> Directions for this task
Please copy every line with the string "each" from the entries below.

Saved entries
---------------

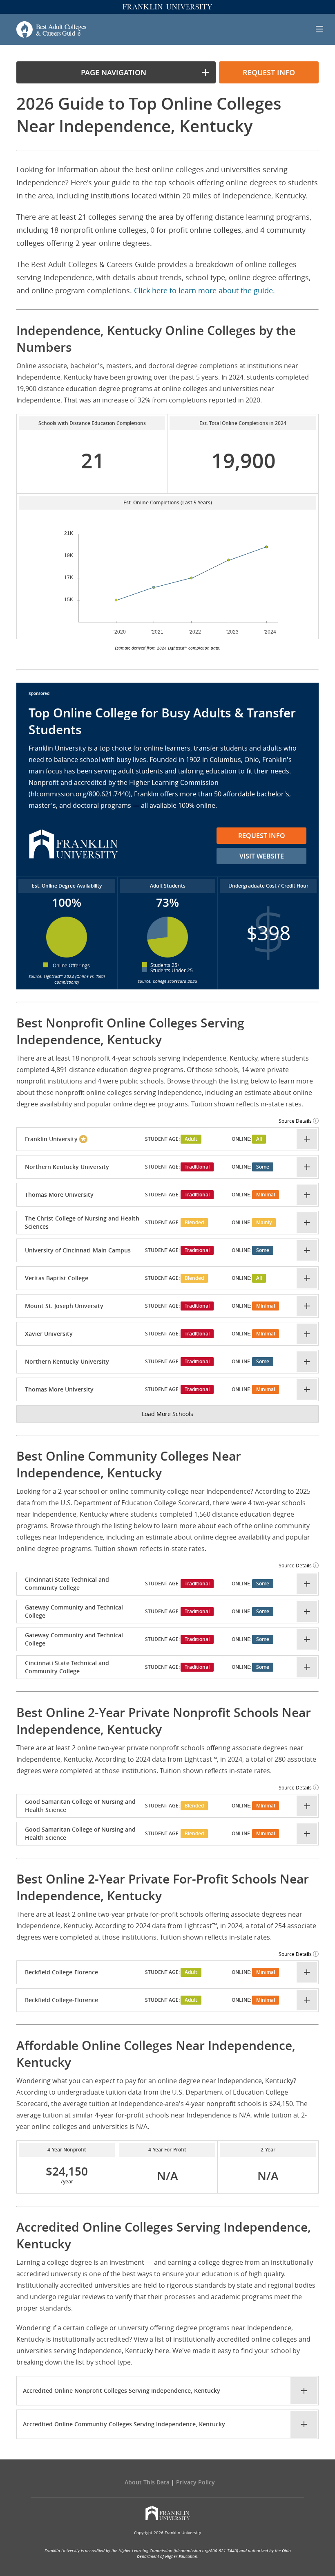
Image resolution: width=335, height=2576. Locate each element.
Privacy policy (195, 2482)
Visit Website (261, 856)
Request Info (261, 835)
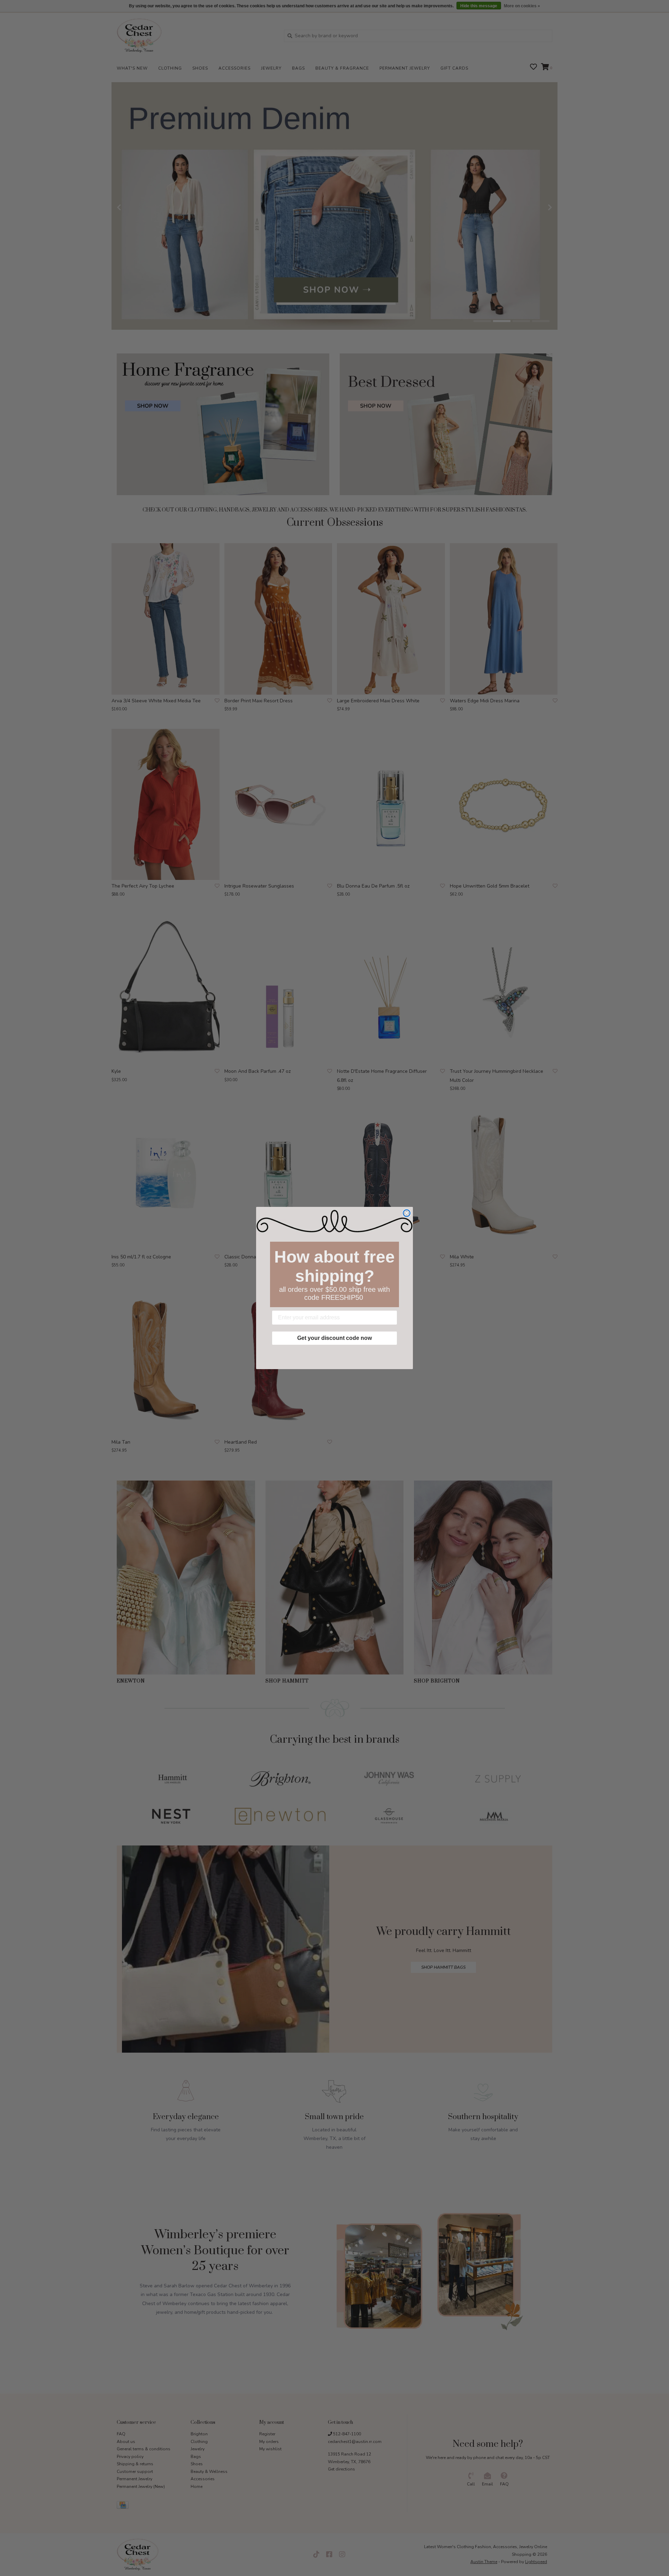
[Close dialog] (406, 1213)
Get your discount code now (334, 1338)
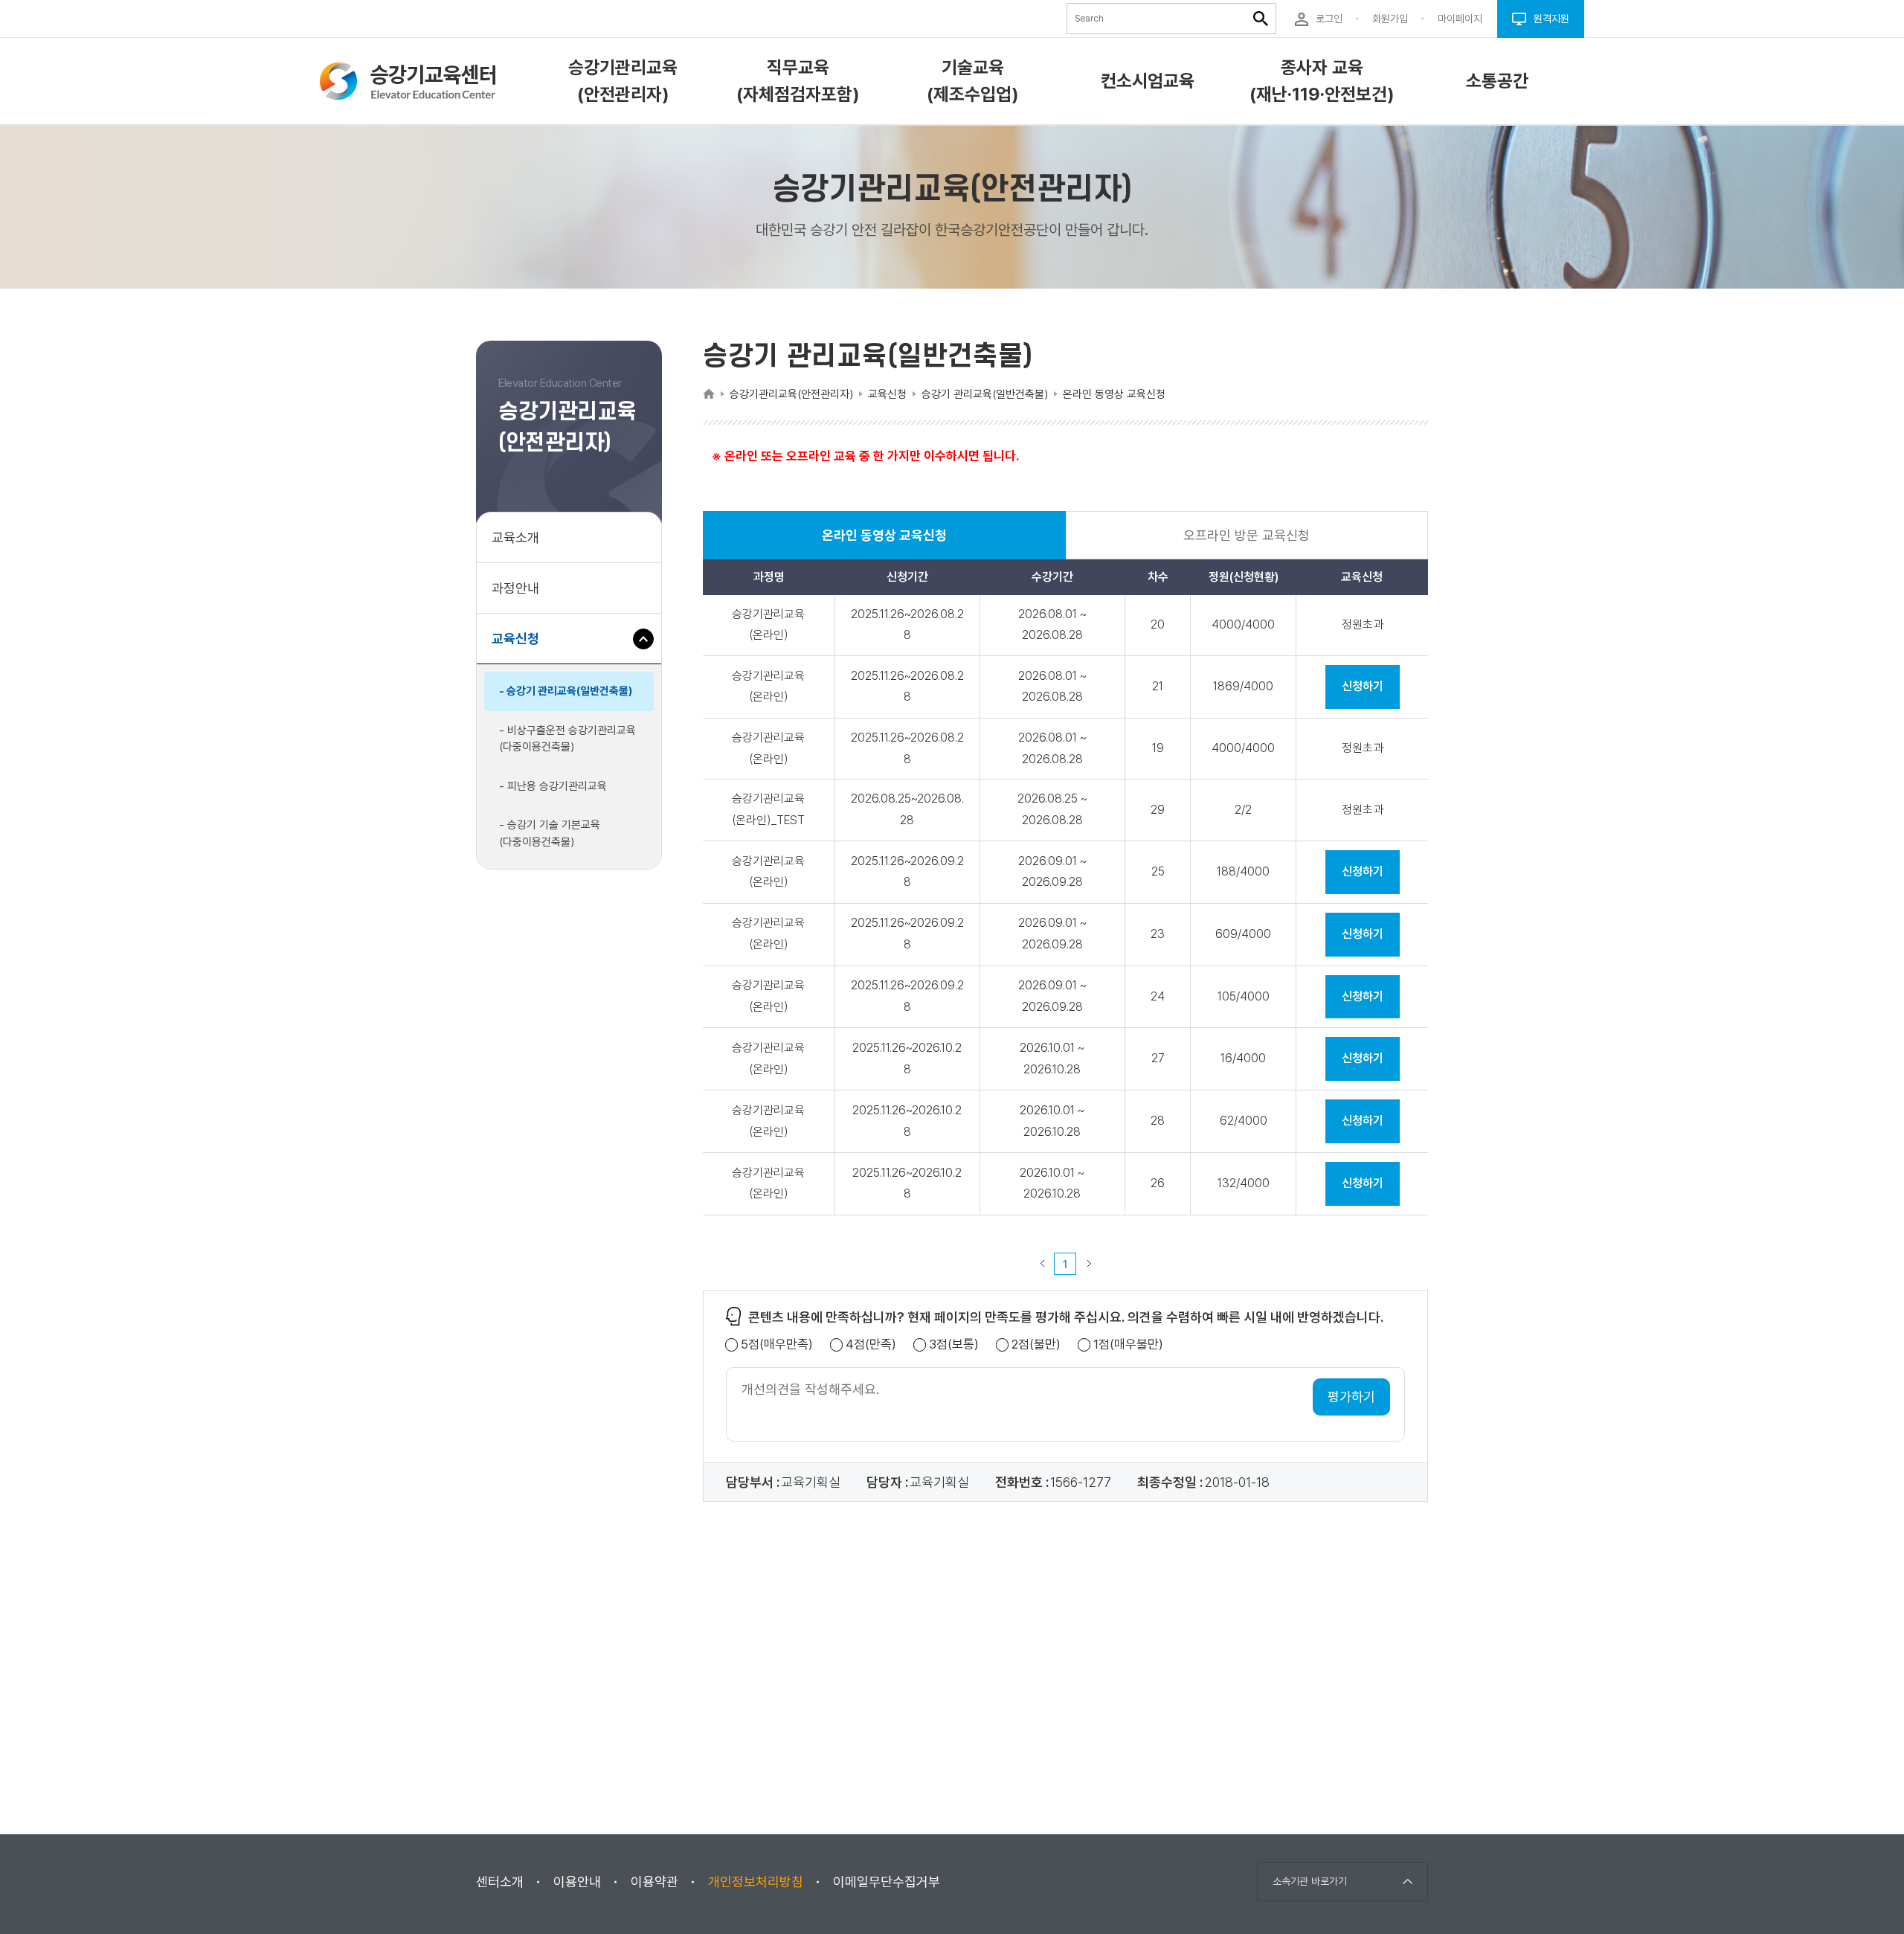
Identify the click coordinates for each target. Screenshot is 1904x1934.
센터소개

---------------

> Completed exercise
Image resolution: width=335, height=2576. Locate each element.
Identify the click coordinates for each target. Screenshot is 1904x1934.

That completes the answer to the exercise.